I’m here to tell you that it’s all a fraud. There is no empirical study that shows the 2009 stimulus was effective. It’s not even clear new Keynesian theory implies it was effective. It might, but it also might not. There is nothing scientific about “the multiplier.” And many of the arguments made by pundits (with a few notable exceptions like Avent and Yglesias) are deeply misleading to readers.

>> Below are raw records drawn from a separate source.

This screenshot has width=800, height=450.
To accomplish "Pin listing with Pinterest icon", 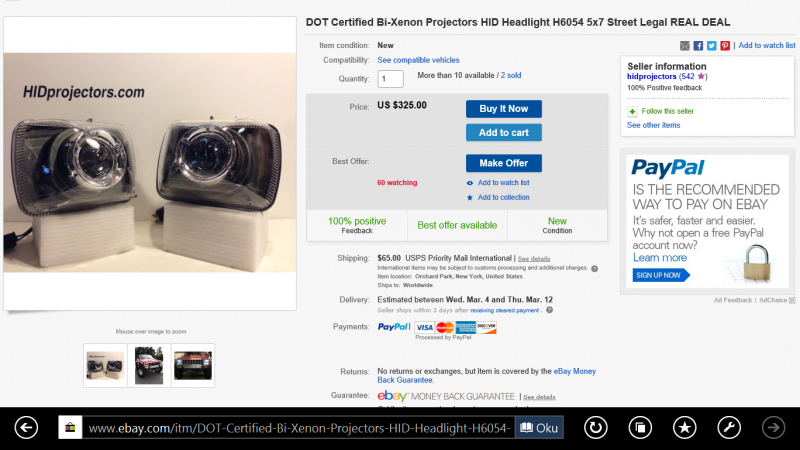I will [x=725, y=46].
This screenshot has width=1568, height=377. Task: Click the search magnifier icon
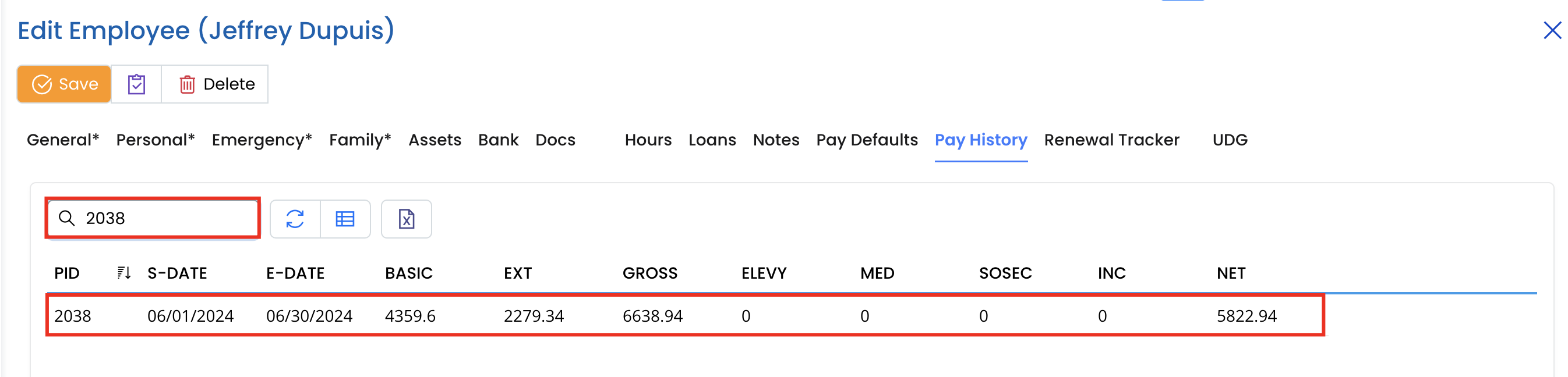67,218
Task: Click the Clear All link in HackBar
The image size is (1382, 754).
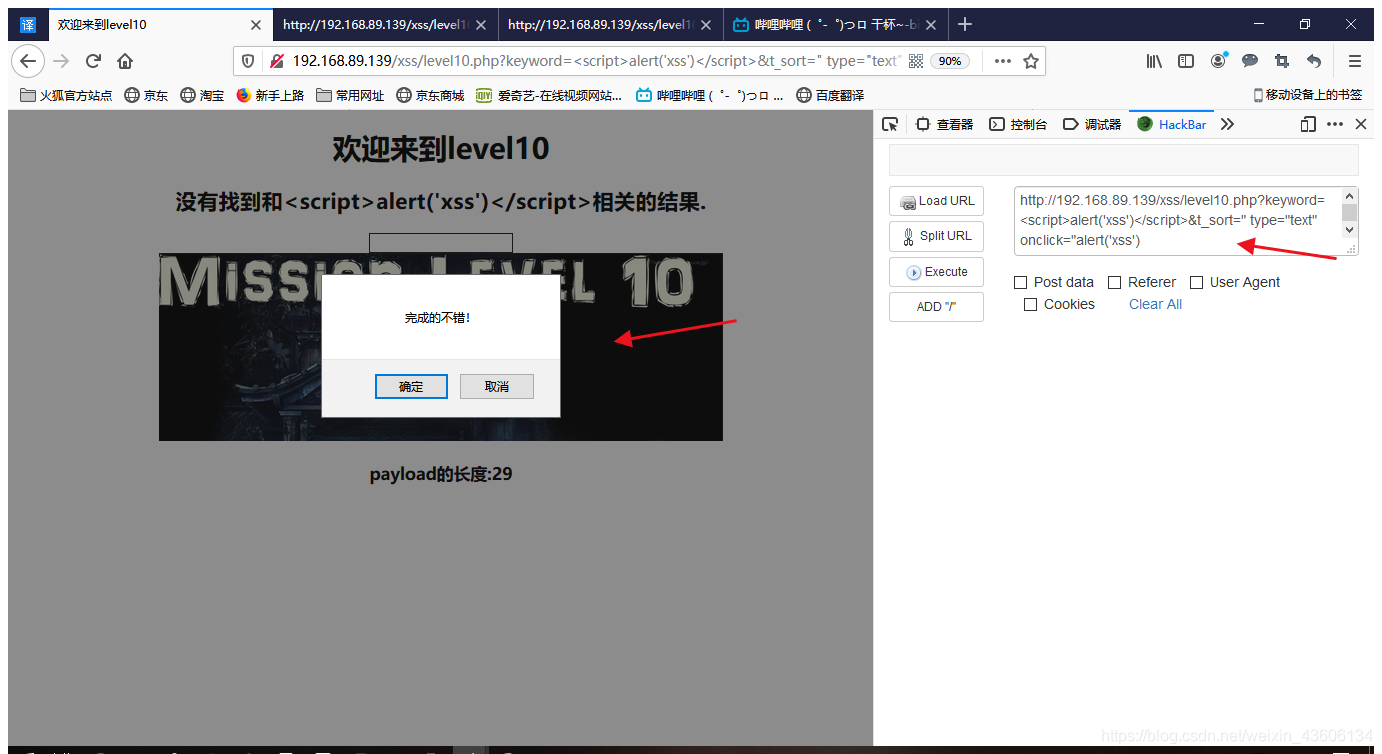Action: coord(1155,304)
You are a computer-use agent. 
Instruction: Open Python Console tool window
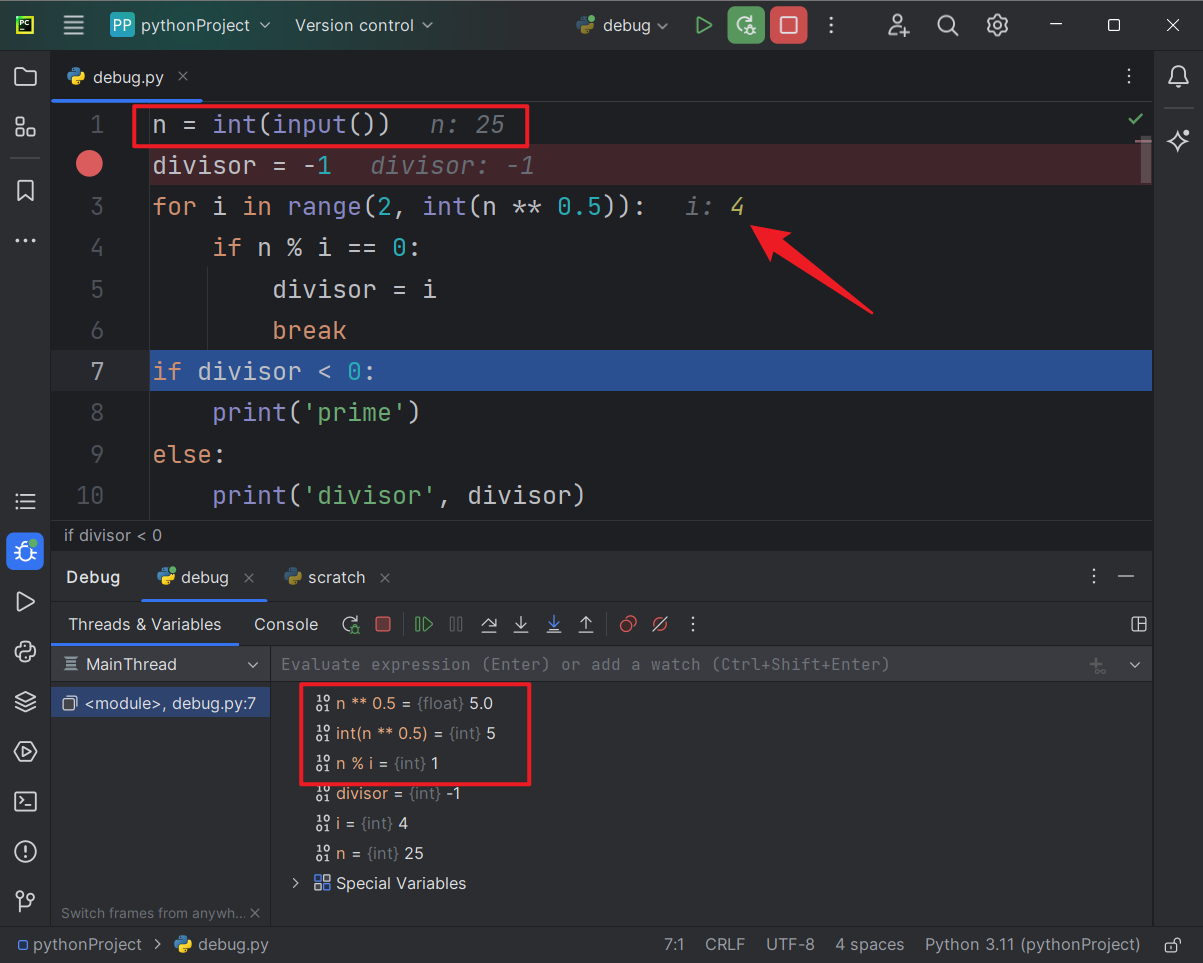coord(26,651)
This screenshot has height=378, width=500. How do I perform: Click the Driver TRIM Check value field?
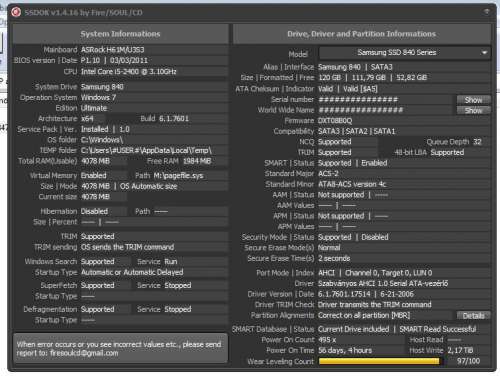pos(404,305)
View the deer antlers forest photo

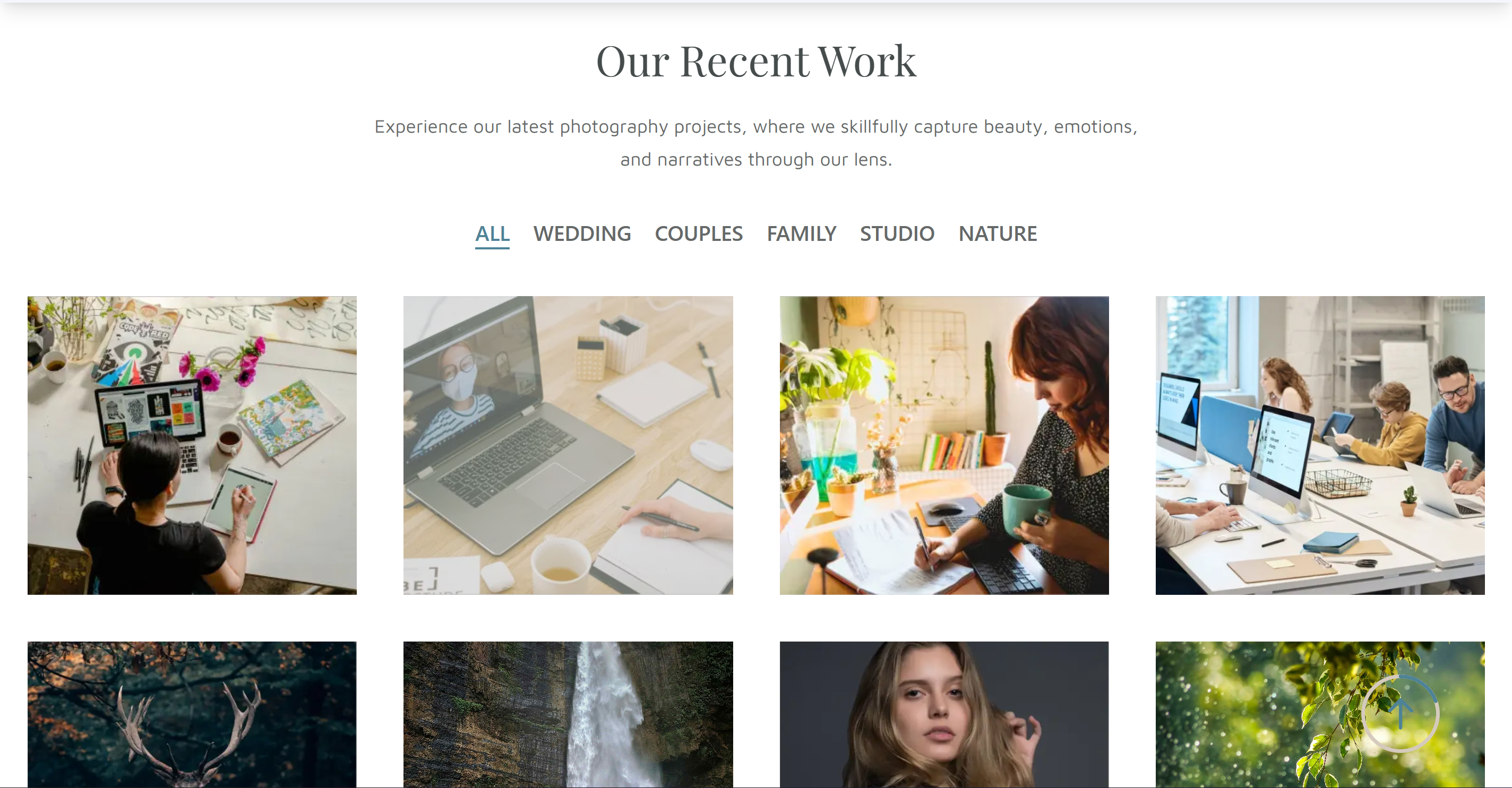192,714
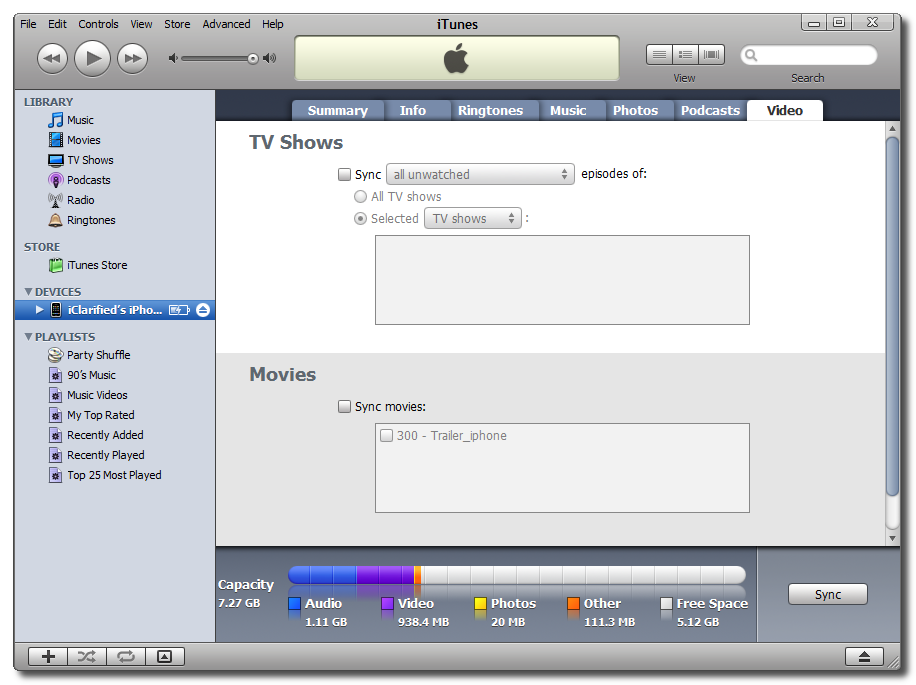Open the TV shows selection dropdown

pyautogui.click(x=472, y=218)
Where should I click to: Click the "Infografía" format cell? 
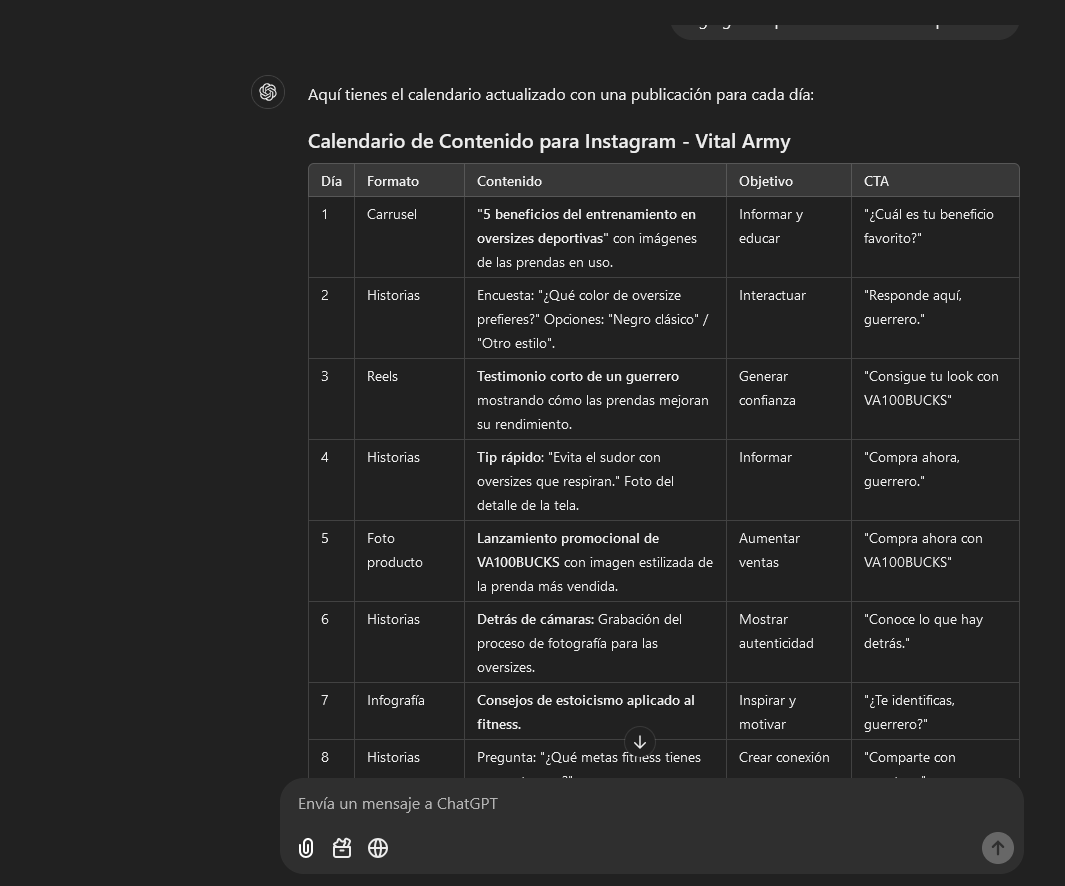point(396,700)
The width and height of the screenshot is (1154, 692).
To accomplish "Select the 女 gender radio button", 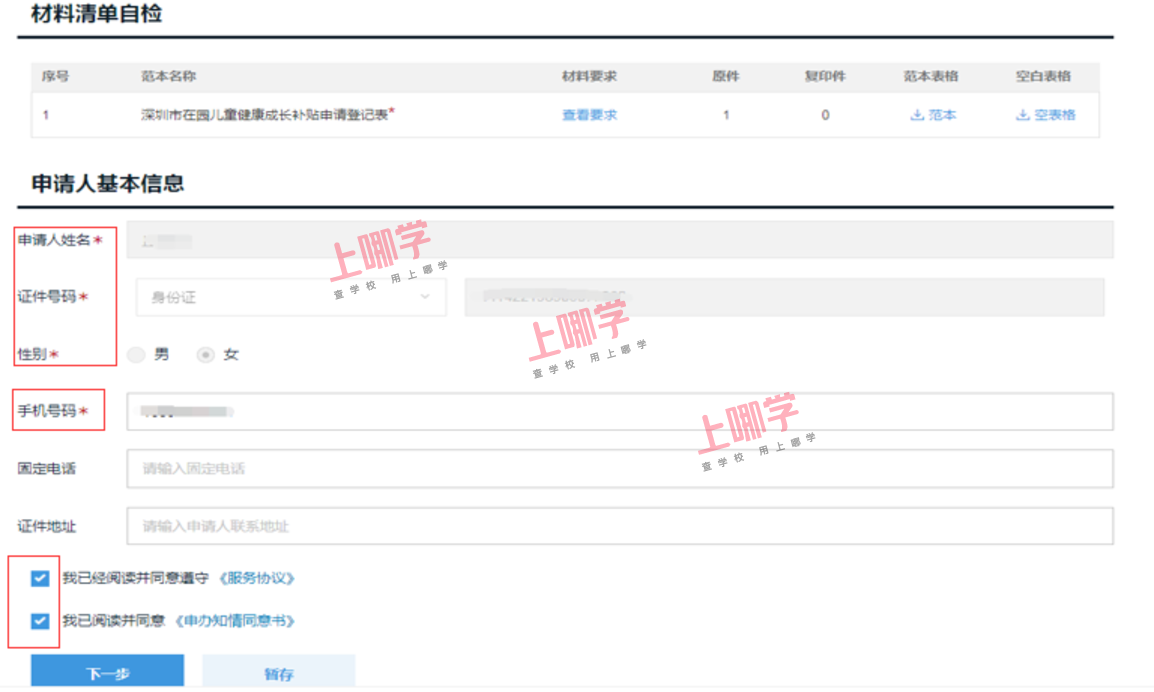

Let’s start with the easy part. New Keynesian theory predicts that the fiscal multiplier will be zero if the central bank is targeting inflation in a forward-looking fashion. That is, increased deficit spending will not increase expected future growth in aggregate demand. The smarter Keynesians know this, but the “smarter Keynesians” are a very, very small group. If you polled PhD trained economists in America, I’d guess less that 10% know this, maybe less than 2%.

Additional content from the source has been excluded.